O presidente Luiz Inácio Lula da Silva sancionou, com vetos, a Lei Orçamentária Anual (LOA) de 2026. A sanção incluiu o remanejamento de cerca de R$ 7 bilhões para programas sociais, como Pé de Meia, Gás do Povo e Farmácia Popular.
Entre os vetos, está o corte integral de aproximadamente R$ 400 milhões em emendas parlamentares. De acordo com o governo, os recursos estavam em desacordo com a lei complementar aprovada pelo Congresso em 2024. Além disso, outros R$ 3,3 bilhões permanecerão bloqueados para garantir o cumprimento das regras fiscais. O Orçamento foi publicado em edição extra do Diário Oficial da União nesta quarta-feira (14).
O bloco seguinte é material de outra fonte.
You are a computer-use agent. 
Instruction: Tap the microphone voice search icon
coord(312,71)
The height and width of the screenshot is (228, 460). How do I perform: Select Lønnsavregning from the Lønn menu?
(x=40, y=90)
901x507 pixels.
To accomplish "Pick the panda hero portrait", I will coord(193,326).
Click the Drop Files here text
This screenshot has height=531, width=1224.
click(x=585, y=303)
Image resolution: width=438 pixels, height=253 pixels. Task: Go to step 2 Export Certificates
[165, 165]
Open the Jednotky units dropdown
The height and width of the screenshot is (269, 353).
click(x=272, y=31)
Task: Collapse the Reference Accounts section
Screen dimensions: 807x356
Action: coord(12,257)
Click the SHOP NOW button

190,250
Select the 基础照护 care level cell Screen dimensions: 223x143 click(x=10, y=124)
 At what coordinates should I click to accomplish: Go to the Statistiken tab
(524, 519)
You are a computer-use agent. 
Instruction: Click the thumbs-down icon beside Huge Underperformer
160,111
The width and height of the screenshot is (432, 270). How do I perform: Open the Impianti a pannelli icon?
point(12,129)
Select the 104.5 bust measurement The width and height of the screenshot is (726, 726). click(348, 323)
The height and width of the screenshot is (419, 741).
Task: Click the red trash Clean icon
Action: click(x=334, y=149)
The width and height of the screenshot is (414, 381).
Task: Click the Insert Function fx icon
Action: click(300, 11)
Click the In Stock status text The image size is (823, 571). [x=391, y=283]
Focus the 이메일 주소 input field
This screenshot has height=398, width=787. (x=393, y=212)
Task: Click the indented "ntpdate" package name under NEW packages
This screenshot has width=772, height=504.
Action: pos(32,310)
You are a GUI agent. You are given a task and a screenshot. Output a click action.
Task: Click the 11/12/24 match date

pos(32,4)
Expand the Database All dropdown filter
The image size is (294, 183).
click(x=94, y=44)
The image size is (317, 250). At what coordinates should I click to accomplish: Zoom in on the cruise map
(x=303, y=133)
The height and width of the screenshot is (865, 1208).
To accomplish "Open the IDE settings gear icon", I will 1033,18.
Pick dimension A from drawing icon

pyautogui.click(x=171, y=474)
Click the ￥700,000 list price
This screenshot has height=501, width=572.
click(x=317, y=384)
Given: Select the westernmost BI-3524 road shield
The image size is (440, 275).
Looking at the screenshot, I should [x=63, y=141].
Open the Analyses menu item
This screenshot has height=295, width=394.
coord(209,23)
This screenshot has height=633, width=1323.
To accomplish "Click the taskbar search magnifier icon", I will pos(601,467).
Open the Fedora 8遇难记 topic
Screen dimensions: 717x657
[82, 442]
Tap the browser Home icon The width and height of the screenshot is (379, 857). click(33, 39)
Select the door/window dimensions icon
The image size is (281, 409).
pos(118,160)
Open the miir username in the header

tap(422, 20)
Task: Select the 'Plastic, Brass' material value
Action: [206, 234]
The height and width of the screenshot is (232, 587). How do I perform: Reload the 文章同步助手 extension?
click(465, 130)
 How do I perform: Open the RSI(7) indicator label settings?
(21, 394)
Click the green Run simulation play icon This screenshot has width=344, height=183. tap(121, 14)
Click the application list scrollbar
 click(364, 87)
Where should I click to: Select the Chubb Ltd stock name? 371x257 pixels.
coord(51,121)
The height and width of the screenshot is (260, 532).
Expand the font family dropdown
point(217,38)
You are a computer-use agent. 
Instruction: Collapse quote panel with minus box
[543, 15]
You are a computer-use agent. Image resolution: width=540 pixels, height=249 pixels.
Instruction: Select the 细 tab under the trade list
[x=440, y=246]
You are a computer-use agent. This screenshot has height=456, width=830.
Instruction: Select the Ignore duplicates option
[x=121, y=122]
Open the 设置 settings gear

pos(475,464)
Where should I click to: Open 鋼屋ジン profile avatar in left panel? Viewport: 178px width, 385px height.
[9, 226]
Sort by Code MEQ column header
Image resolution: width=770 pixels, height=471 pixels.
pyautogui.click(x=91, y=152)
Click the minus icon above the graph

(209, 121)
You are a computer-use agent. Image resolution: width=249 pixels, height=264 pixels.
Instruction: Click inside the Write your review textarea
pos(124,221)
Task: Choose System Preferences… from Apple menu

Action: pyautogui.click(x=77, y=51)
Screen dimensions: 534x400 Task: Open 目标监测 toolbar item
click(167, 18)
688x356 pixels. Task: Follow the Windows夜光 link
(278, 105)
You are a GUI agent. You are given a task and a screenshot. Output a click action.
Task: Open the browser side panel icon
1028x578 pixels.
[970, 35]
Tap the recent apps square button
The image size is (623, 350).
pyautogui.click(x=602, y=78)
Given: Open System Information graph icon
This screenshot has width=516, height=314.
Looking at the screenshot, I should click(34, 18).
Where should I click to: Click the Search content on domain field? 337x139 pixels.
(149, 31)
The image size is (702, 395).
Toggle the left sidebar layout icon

Segundo a Casa Civil, o Executivo ainda deve bloquear, nos próximos dias, cerca de R$ 11 bilhões. Desse total, R$ 7,7 bilhões serão redirecionados para áreas sociais já previstas no texto original enviado pelo governo e posteriormente alterado pelo Congresso.
O bloqueio atinge parte das chamadas parcelas adicionais de emendas parlamentares aprovadas no ano passado. A justificativa para os vetos é o conflito com decisões do Supremo Tribunal Federal (STF), que impõem limites ao crescimento e ao formato dessas emendas.
Os números gerais do Orçamento de 2026 foram mantidos. O total previsto é de R$ 6,5 trilhões, dos quais R$ 1,8 trilhão será destinado ao refinanciamento da dívida pública. O limite de despesas é de R$ 2,3 trilhões, e o texto prevê aumento de R$ 12,4 bilhões nos gastos com pessoal, incluindo reajustes, adicionais e criação de novos cargos, em conformidade com o arcabouço fiscal.
O Orçamento aprovado pelo Congresso previa R$ 50 bilhões em emendas parlamentares, além de R$ 11,5 bilhões adicionais que agora serão bloqueados. A decisão pode gerar reação entre parlamentares.
A oposição já se articula para tentar derrubar os vetos, enquanto parte da base governista manifestou apoio à medida nas redes sociais.